Sorry, no time to comment on unimportant issues this week — like whether the city really needs to spend several hundred dollars recarving a sign, whether county road crews lucked out or actually did something right, whether environmentalists need to get used to genetically modified crops, even whether ghosts are real.

A much more pressing issue has held us hostage for the past seven days — a criminal lurking in our backyard, stalking our every move, stealing at will, and mocking every attempt to encourage him to become a law-abiding good neighbor.

Forget walls on borders and telling Muslims to go home. After a week of trying everything we can think of, our only hope may be that Donald Trump hears our plight and responds with one of his typical master strokes of policy.

It began last Tuesday. When coming home from putting the paper “to bed,” I noticed on the ground a plexiglas shield that keeps peanuts in a squirrel feeder Thinking little of it, I replaced it and went to bed.

Night Two comes and goes, and the next morning the plexiglas once again is on the ground. This time, however, I had a clue, having spotted something bushy scurrying away the night before.

Facing what clearly was a simple problem, I grabbed a hammer and nails and secured the plexiglas so it no longer moved. That night, however, I caught my first glimpse of Public Enemy No. 1, caught red-handed (or black-pawed, as it were) opening the lid and glutting himself on legumes.

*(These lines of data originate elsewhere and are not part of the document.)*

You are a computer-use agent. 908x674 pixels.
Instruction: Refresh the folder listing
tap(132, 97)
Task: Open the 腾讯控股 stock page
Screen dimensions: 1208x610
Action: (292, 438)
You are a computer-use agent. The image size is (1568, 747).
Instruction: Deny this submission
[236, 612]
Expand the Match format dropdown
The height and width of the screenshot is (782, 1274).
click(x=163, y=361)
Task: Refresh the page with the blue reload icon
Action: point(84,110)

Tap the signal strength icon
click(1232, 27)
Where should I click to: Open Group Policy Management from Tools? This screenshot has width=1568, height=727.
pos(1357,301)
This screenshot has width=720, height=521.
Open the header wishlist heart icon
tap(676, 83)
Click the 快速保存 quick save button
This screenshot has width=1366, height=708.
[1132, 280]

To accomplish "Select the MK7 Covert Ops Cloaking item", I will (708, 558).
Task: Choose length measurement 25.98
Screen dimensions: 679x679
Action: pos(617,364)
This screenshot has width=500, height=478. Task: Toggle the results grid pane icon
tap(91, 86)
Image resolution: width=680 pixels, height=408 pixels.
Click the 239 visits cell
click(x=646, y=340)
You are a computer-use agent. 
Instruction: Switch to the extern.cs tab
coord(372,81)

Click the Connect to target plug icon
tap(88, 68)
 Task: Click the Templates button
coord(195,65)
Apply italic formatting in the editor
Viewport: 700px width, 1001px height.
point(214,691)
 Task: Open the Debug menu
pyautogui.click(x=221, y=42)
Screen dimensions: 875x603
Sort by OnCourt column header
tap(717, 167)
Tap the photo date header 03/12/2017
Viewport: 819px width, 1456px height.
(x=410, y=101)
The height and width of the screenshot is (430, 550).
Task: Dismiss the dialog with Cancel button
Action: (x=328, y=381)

A hook-and-eye latch ought to do the trick, I thought, so I bought one the next day, installed it, and latched it before retiring that night. The next morning, when I emerged to loosen it to allow squirrels to get their intended food, it already was unfastened, and all the peanuts were gone.

Undeterred, I added a second latch, carefully positioning it so it would move in the opposite direction to make it harder to loosen. It wasn’t.

Saturday was brick day. A brick atop the feeder lid, plus the two latches, surely would send the thief elsewhere. But when Sunday morning came, the brick was on the ground, the latches were both unlatched, and the peanuts gone yet again.

Monday, I added a chain to the mix of countermeasures. All it did, however, was provoke a response. Tuesday morning, not only were all of my defenses removed. The lid itself was ripped from its hinges and left on the ground.

So now we’re down to The Donald as our last, best hope for peace. Or perhaps we should summon Hillary to send our foe some harshly worded emails.